Mesdames et Messieurs les juges,

Je suis également heureux d’être parmi vous cet après-midi parce que vous allez conclure votre année de travail consacrée à l’évaluation des juges. Ce sujet est complexe et il était essentiel que les juges puissent eux-mêmes donner leur avis.

Parce que le juge ne produit pas des biens quantifiables, mais du lien social, il n’est pas possible de lui fixer des objectifs comme on le ferait dans des secteurs de l’industrie marchande. Parce que le juge est indépendant, il est primordial que l’objet de l’évaluation, tout comme les méthodes utilisées pour cette évaluation, ne remettent pas en cause ce principe fondamental de notre Etat de droit.

Mais parce que le système judiciaire est financé par le contribuable, parce que les politiques publiques de la justice se doivent de produire des résultats pour la société, on ne peut pas non plus en conclure que le juge peut se soustraire à tout contrôle de son activité.
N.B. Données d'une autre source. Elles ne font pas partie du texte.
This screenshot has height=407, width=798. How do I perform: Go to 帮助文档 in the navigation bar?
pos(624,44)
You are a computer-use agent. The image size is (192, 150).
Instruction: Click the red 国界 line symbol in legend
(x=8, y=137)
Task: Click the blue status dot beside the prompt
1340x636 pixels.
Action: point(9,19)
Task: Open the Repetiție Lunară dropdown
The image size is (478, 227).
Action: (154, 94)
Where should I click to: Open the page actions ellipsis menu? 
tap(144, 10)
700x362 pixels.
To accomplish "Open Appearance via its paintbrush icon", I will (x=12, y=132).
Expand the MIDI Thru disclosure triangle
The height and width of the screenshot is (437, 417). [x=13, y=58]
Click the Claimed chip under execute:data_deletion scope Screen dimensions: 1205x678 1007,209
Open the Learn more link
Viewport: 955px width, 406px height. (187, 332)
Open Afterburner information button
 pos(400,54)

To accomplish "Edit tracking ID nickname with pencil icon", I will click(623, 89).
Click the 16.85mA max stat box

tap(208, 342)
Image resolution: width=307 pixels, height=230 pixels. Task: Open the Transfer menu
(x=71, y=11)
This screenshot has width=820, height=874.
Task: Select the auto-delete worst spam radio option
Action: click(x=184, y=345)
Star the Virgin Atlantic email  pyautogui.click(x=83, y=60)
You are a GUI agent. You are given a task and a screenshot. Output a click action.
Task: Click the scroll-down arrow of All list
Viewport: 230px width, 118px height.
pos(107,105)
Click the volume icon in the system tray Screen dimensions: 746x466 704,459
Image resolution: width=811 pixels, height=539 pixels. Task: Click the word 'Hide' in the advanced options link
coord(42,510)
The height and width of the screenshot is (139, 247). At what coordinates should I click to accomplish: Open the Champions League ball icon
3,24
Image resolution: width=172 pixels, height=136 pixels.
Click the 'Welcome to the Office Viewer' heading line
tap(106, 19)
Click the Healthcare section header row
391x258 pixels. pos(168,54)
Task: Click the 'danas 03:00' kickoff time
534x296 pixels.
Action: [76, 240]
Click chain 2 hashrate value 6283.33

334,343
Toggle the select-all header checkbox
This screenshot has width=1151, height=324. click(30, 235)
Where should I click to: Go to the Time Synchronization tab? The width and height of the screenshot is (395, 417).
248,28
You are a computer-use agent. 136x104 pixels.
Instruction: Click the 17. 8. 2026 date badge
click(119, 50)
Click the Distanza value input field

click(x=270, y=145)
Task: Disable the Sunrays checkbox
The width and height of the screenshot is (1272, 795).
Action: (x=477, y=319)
C’est un équilibre délicat – j’en conviens – mais indispensable qu’il faut parvenir à établir. Je suis convaincu que vous y parviendrez en étant à la fois intransigeant quant au principe d’indépendance, et responsable quant aux légitimes attentes de la population et de ses représentants politiques.

Je ne doute pas que vos travaux permettront d’apporter une vision éclairée et utile à ce débat. Soyez convaincus que nous attendons avec beaucoup d’intérêt le texte que vous adopterez demain.

Je vous souhaite donc plein succès pour ces travaux et vous remercie pour votre attention.